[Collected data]
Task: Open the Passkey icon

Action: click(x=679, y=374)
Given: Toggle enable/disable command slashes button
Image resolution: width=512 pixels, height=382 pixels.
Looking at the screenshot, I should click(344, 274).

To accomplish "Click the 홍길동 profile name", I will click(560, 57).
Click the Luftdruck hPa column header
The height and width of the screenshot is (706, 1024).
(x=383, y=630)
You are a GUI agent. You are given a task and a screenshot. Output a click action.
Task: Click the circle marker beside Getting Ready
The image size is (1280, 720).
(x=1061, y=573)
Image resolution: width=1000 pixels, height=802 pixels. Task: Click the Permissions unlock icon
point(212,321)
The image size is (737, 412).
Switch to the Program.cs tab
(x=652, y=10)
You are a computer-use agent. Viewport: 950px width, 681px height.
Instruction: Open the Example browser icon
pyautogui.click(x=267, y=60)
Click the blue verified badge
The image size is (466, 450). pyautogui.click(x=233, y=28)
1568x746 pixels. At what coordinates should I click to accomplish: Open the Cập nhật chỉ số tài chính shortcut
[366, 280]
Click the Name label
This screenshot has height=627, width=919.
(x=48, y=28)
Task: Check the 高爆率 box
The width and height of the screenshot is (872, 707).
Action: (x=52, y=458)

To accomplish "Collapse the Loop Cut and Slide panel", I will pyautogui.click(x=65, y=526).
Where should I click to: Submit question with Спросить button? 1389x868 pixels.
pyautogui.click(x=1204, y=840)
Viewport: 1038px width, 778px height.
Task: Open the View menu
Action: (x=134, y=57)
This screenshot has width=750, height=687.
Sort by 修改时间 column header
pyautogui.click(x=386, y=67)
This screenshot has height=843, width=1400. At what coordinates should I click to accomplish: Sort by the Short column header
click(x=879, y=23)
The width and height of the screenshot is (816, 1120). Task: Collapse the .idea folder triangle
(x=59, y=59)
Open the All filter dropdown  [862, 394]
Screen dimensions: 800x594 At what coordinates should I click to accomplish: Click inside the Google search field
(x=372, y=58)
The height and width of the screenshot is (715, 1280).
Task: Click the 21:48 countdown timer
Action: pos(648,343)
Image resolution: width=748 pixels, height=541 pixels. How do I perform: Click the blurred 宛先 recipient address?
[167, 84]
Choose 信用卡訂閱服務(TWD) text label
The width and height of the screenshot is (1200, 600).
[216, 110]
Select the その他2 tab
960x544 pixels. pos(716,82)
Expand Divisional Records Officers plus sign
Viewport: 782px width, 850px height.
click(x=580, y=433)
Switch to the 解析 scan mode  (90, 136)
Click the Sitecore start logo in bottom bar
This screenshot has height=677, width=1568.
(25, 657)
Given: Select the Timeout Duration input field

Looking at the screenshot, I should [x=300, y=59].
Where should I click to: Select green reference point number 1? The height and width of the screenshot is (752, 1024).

## PROBLEM DETAILS
Set down each entry again, unchanged.

## EXPECTED ANSWER
Task: Open the Passkey icon

Action: click(x=679, y=374)
Given: Toggle enable/disable command slashes button
Image resolution: width=512 pixels, height=382 pixels.
Looking at the screenshot, I should click(344, 274).

To accomplish "Click the 홍길동 profile name", I will click(560, 57).
Click the Luftdruck hPa column header
The height and width of the screenshot is (706, 1024).
(x=383, y=630)
You are a GUI agent. You are given a task and a screenshot. Output a click action.
Task: Click the circle marker beside Getting Ready
The image size is (1280, 720).
(x=1061, y=573)
Image resolution: width=1000 pixels, height=802 pixels. Task: Click the Permissions unlock icon
point(212,321)
The image size is (737, 412).
Switch to the Program.cs tab
(x=652, y=10)
You are a computer-use agent. Viewport: 950px width, 681px height.
Instruction: Open the Example browser icon
pyautogui.click(x=267, y=60)
Click the blue verified badge
The image size is (466, 450). pyautogui.click(x=233, y=28)
1568x746 pixels. At what coordinates should I click to accomplish: Open the Cập nhật chỉ số tài chính shortcut
[366, 280]
Click the Name label
This screenshot has height=627, width=919.
(x=48, y=28)
Task: Check the 高爆率 box
The width and height of the screenshot is (872, 707).
Action: (x=52, y=458)

To accomplish "Collapse the Loop Cut and Slide panel", I will pyautogui.click(x=65, y=526).
Where should I click to: Submit question with Спросить button? 1389x868 pixels.
pyautogui.click(x=1204, y=840)
Viewport: 1038px width, 778px height.
Task: Open the View menu
Action: (x=134, y=57)
This screenshot has width=750, height=687.
Sort by 修改时间 column header
pyautogui.click(x=386, y=67)
This screenshot has height=843, width=1400. At what coordinates should I click to accomplish: Sort by the Short column header
click(x=879, y=23)
The width and height of the screenshot is (816, 1120). Task: Collapse the .idea folder triangle
(x=59, y=59)
Open the All filter dropdown  [862, 394]
Screen dimensions: 800x594 At what coordinates should I click to accomplish: Click inside the Google search field
(x=372, y=58)
The height and width of the screenshot is (715, 1280).
Task: Click the 21:48 countdown timer
Action: pos(648,343)
Image resolution: width=748 pixels, height=541 pixels. How do I perform: Click the blurred 宛先 recipient address?
[167, 84]
Choose 信用卡訂閱服務(TWD) text label
The width and height of the screenshot is (1200, 600).
[216, 110]
Select the その他2 tab
960x544 pixels. pos(716,82)
Expand Divisional Records Officers plus sign
Viewport: 782px width, 850px height.
click(x=580, y=433)
Switch to the 解析 scan mode  (90, 136)
Click the Sitecore start logo in bottom bar
This screenshot has height=677, width=1568.
(25, 657)
Given: Select the Timeout Duration input field

Looking at the screenshot, I should [x=300, y=59].
Where should I click to: Select green reference point number 1? The height and width of the screenshot is (752, 1024).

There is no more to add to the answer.